É uma crença mais ou menos ingénua, e parece que não é daí que vem grande mal ao mundo. Mas quando transportamos essa crença para o mundo religioso as coisas complicam-se. Se o mal que acontece a alguém é castigo (reposição da justiça) de um mal feito anteriormente, quando alguém sofre alguma desgraça começamos a questionar-nos sobre que mal teria feito essa pessoa antes… E como muitas vezes não vemos mesmo mal nenhum, tapamos esta ignorância com a suposição de algum pecado grave que tal pessoa terá praticado, pecado não público, mas tão objectivo que Deus teve que intervir para repor a justiça… Não falta hoje ainda, por exemplo, quem veja na SIDA alguma semelhante acção justiceira de Deus!
Mas no tempo de Jesus era crença comum e religiosamente arreigada: quem sofria alguma desgraça é porque algum pecado tinha feito! Isto, apesar da reflexão sapiencial, como o livro de Job, há muito ter recusado essa relação efeito-causa, entre uma desgraça acontecida a alguém (efeito) e um qualquer pecado praticado (causa).
Jesus recusa dar credibilidade a esta crença, que dois acontecimentos concretos tinham reavivado muito intensamente por aqueles dias. Recusa a crença, mas não foge à questão por ela levantada. E tira a seguinte conclusão: não é uma desgraça que prova um comportamento não digno, mas é um comportamento não digno (não convertido) que transforma a vida em desgraça, mesmo que a visibilidade dessa desgraça seja nula: “se não vos converterdes, morrereis do mesmo modo”. Evidentemente, esta “morte” anunciada para quem vive não dignamente não é uma morte física, mas uma morte espiritual, uma morte da pessoa na essência do seu ser, do seu agir, do seu devir.

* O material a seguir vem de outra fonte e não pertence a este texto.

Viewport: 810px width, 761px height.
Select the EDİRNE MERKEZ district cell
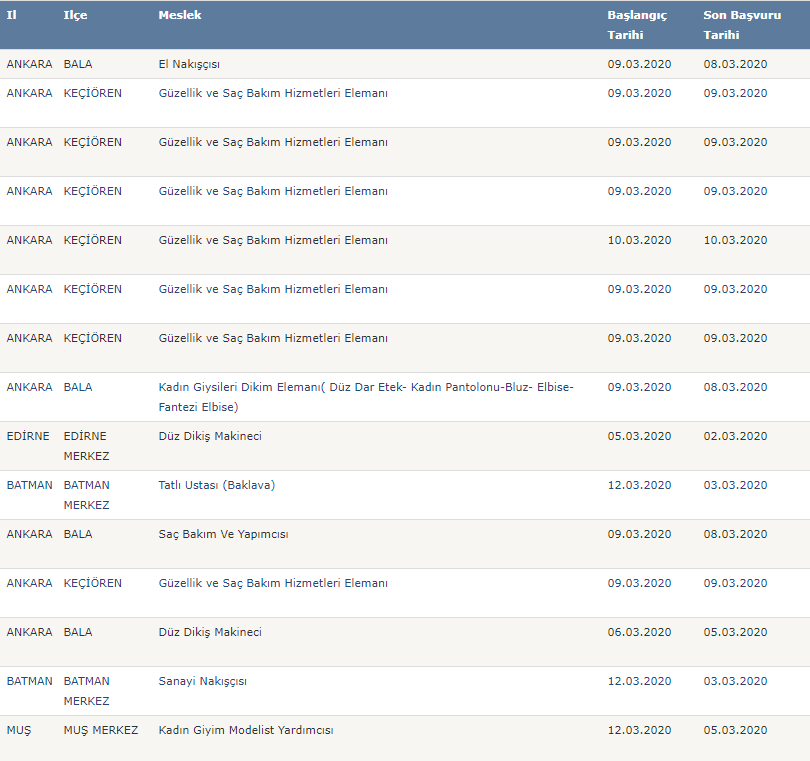pyautogui.click(x=86, y=446)
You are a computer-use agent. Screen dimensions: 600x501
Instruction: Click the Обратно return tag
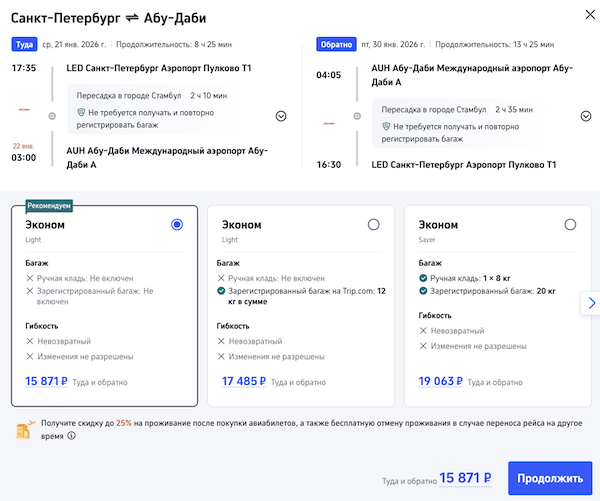335,45
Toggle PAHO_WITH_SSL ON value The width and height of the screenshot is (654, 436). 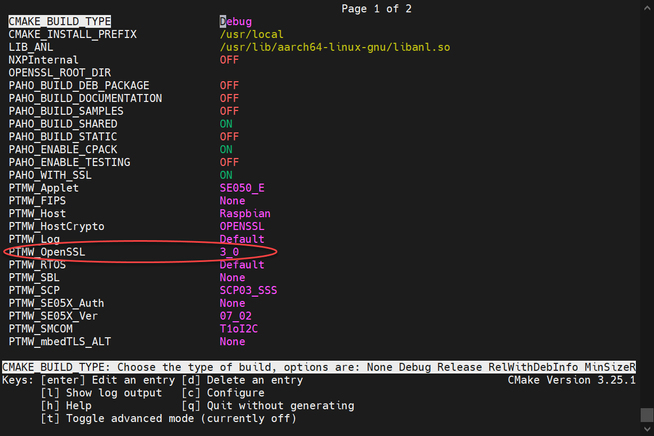click(226, 175)
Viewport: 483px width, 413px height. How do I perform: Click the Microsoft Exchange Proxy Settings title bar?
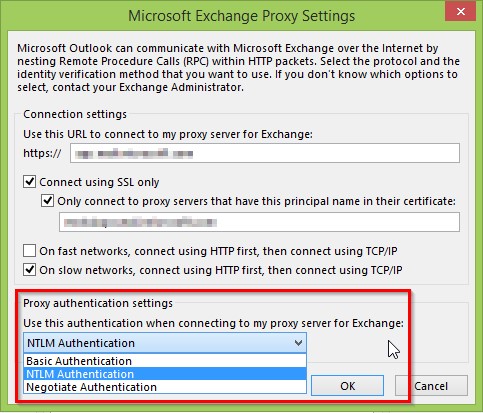242,16
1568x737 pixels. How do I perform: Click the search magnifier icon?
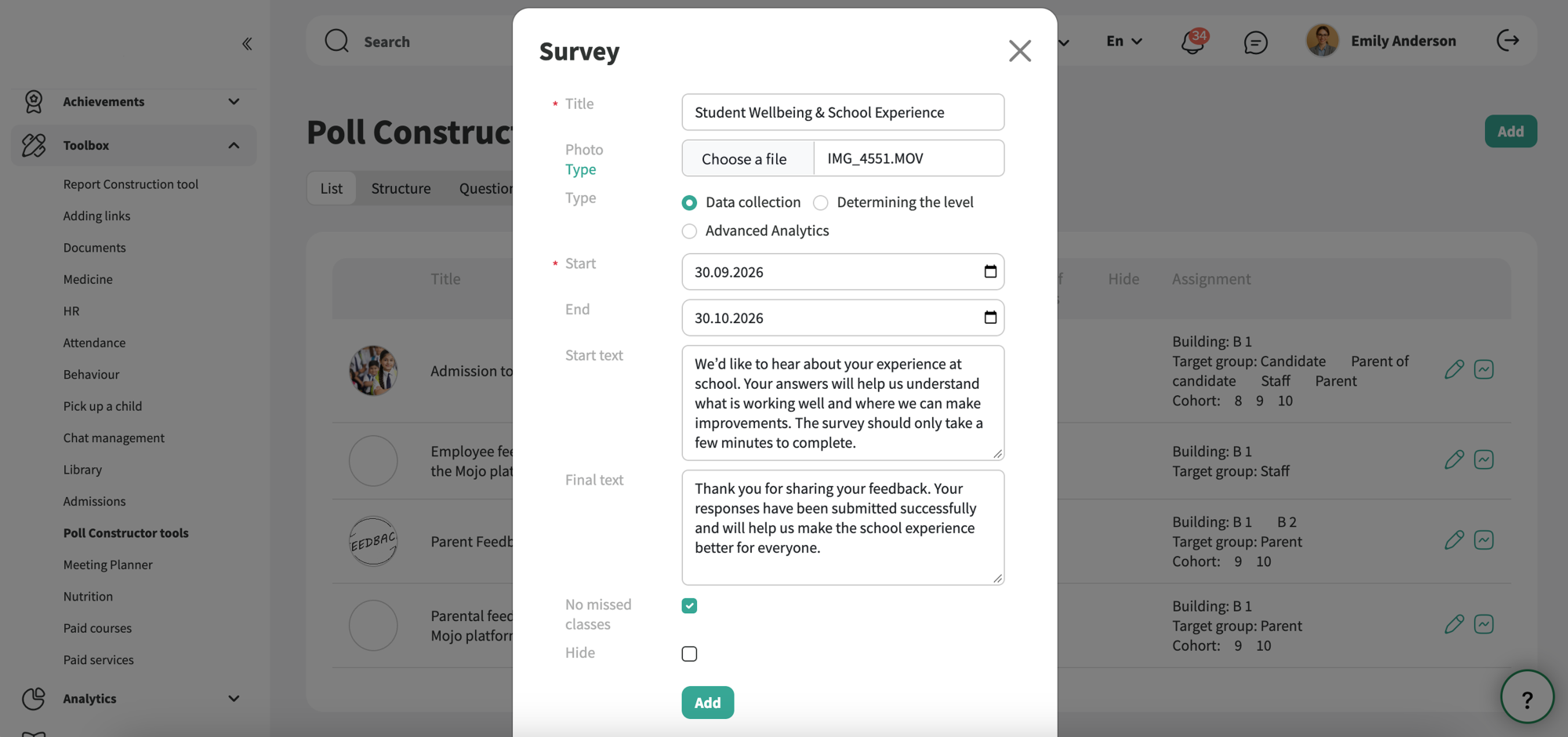tap(336, 41)
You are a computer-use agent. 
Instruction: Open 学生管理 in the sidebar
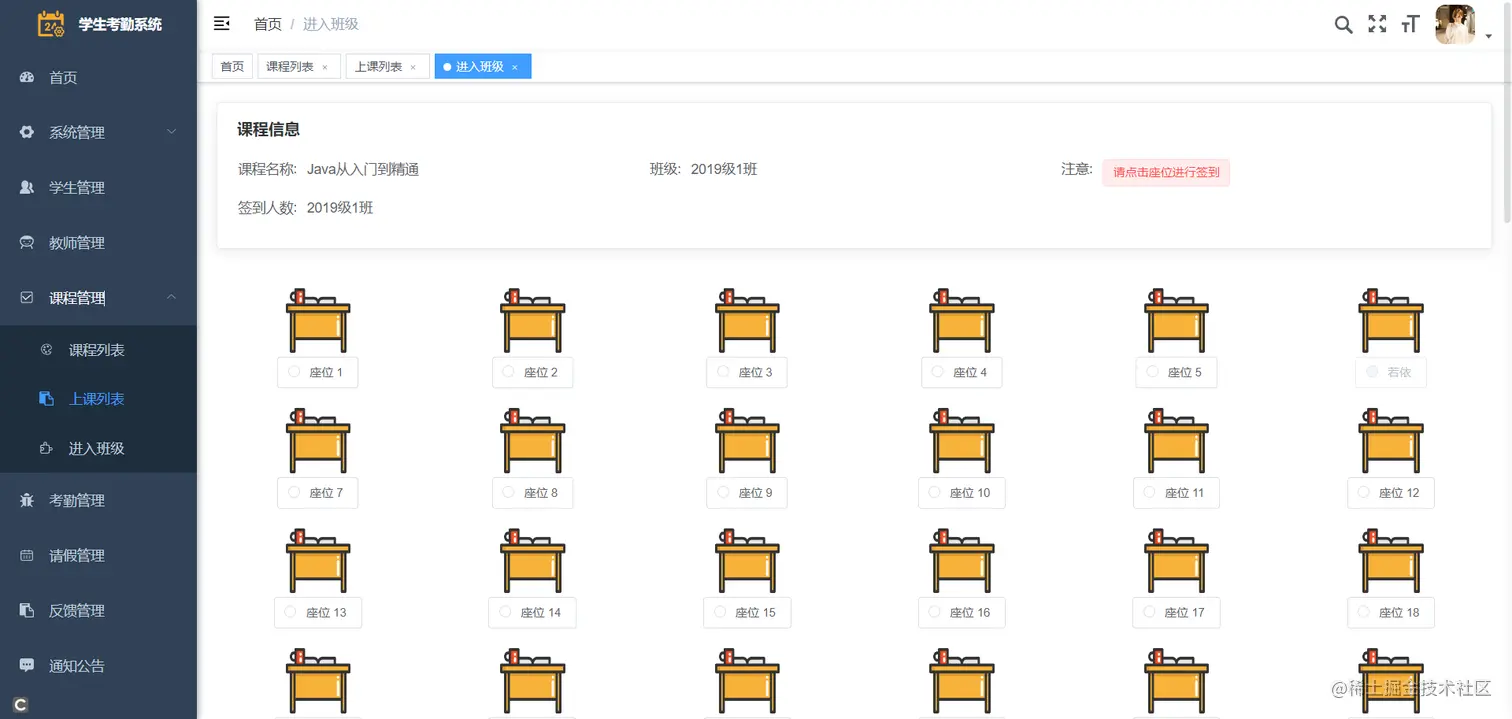pos(75,187)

Lucas associa a esta discussão a parábola do vinhateiro que procura frutos três anos na figueira e não os encontra. Não se refere aqui explicitamente o profeta Amós, mas a parábola e o contexto parecem supô-lo. De facto, trata-se de uma discussão sobre a justiça (e em última instância sobre a justiça de Deus) e Amós é tipicamente o profeta da Justiça. Além disso, Amós usara e abusara do rifão: “por causa do triplo e do quádruplo crime… (de alguém), eu (Deus) não ficarei quieto…, mas vou punir…”. Ora temos aqui exactamente o mesmo “triplo” (três anos) e quádruplo (deixa-a ficar ainda mais um ano).
Só que Jesus aqui não alinha com Amós. Onde Amós vira a necessidade do castigo de Deus (para punir o triplo e quádruplo crime), Jesus coloca a misericórdia de Deus. Jesus substitui a justiça pela misericórdia! Mesmo que houvesse pecado, e que esse pecado fosse o máximo de pecado imaginável, não seria por causa desse pecado que Deus mandaria Pilatos matar galileus ou que sopraria a torre de Siloé para cima dos 18 homens que morreram na sua queda.
Já o referi muitas vezes: esta é a parábola do Deus que nos ama até ao absurdo: para além de ter esperado os nossos frutos todo o tempo possível (três é totalidade), por absurdo, como se fosse possível mais tempo do que o tempo todo, rega, aduba e poda um ano mais, esperando os frutos nunca dados. Deus é o vinhateiro da misericórdia infinita. Quem reclama o deus de Amós não aprendeu ainda nada com Jesus de Nazaré.